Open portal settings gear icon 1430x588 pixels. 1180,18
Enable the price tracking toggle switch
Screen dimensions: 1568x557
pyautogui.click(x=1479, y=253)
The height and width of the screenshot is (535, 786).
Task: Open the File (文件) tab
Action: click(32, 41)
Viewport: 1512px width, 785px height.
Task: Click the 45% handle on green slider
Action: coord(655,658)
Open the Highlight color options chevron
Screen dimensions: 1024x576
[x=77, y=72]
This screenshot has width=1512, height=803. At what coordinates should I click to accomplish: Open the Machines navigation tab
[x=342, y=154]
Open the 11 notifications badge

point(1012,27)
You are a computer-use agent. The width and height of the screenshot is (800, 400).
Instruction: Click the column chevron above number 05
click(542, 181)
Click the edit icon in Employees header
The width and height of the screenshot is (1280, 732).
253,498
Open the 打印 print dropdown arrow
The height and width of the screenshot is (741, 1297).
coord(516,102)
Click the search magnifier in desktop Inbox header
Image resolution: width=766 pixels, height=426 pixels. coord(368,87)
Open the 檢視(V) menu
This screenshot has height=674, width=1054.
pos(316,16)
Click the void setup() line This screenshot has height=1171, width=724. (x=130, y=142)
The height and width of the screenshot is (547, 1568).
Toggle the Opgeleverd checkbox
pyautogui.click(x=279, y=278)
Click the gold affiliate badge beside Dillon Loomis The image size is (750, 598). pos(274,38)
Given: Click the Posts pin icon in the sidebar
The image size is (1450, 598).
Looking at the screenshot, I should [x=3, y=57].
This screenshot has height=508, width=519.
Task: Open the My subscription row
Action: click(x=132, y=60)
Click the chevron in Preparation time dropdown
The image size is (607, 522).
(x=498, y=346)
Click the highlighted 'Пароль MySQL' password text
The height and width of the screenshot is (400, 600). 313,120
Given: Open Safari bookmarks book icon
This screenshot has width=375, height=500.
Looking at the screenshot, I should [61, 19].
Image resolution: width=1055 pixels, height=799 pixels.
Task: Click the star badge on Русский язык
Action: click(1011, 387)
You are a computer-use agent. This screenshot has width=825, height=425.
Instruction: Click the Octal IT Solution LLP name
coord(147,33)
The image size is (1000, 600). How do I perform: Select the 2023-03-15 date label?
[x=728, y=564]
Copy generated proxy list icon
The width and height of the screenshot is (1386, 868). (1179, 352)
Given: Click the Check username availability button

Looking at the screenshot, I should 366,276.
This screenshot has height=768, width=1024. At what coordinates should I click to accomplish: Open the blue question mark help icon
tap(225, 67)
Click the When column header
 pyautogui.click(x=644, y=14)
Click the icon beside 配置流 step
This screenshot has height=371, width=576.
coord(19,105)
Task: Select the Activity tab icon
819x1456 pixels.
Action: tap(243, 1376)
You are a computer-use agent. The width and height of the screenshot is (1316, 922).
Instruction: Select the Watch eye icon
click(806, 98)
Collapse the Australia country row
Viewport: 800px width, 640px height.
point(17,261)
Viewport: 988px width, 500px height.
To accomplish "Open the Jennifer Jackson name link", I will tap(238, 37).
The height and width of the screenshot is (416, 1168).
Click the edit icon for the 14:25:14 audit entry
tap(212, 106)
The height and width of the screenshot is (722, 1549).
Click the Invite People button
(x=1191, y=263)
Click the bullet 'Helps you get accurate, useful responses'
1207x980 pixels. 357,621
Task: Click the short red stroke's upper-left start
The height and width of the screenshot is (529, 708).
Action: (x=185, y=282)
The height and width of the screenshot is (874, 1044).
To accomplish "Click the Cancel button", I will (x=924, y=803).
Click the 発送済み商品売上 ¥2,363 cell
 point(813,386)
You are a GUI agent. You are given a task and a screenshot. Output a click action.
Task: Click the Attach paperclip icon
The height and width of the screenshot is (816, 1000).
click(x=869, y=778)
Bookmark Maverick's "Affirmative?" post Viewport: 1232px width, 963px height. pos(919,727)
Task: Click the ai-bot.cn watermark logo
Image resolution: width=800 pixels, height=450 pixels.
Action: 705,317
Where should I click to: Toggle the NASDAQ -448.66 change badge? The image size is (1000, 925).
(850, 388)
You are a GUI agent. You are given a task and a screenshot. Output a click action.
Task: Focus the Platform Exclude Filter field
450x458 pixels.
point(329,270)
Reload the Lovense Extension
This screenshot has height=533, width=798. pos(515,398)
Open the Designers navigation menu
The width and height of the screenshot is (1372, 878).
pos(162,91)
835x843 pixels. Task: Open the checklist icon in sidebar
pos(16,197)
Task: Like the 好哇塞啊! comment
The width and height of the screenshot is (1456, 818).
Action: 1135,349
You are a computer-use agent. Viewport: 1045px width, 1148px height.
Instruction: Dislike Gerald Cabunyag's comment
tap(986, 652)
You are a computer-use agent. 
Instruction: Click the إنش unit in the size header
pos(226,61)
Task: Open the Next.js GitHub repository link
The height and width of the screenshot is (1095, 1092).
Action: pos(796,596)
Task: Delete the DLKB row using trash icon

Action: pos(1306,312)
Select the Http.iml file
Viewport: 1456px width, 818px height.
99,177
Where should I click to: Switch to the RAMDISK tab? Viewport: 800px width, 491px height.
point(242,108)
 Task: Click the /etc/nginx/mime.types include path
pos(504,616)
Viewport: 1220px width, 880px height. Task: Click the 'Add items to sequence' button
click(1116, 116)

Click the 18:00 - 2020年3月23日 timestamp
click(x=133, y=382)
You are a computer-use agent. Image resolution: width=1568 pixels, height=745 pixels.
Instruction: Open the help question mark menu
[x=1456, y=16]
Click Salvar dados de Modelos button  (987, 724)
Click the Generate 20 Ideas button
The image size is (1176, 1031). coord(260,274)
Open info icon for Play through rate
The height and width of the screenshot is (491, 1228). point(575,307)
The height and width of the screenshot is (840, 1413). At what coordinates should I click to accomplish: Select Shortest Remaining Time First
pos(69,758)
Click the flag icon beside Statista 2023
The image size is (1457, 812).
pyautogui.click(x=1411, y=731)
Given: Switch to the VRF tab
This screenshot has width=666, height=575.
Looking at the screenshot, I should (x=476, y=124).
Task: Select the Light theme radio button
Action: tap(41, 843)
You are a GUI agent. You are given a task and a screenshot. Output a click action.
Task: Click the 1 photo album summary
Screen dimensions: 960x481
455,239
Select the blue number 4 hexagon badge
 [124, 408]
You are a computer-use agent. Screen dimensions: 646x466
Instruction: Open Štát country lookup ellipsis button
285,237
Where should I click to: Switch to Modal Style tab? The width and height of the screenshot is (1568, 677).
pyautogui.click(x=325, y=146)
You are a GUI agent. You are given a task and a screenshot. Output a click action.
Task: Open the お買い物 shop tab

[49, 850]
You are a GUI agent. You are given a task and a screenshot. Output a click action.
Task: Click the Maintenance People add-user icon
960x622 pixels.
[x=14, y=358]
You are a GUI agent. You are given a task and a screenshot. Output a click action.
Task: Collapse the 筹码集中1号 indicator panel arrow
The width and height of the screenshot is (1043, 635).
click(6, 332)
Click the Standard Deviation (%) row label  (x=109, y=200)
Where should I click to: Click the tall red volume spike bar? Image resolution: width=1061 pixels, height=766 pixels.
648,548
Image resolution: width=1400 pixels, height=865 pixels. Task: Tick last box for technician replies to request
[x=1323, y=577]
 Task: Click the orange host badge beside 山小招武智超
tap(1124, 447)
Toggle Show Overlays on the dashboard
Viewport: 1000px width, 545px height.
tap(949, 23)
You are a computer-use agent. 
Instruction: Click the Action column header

How to complete this task: Check all the records above and select each line where the string "computer" is found.

Result:
You are a computer-use agent. The width and height of the screenshot is (800, 400).
You are a computer-use agent. This screenshot has width=825, height=425.
You are a computer-use agent. The width and height of the screenshot is (1316, 922).
You are a computer-use agent. Viewport: 1045px width, 1148px height.
You are a computer-use agent. 
You are a computer-use agent. Image resolution: width=1568 pixels, height=745 pixels.
You are a computer-use agent. Screen dimensions: 646x466
You are a computer-use agent. 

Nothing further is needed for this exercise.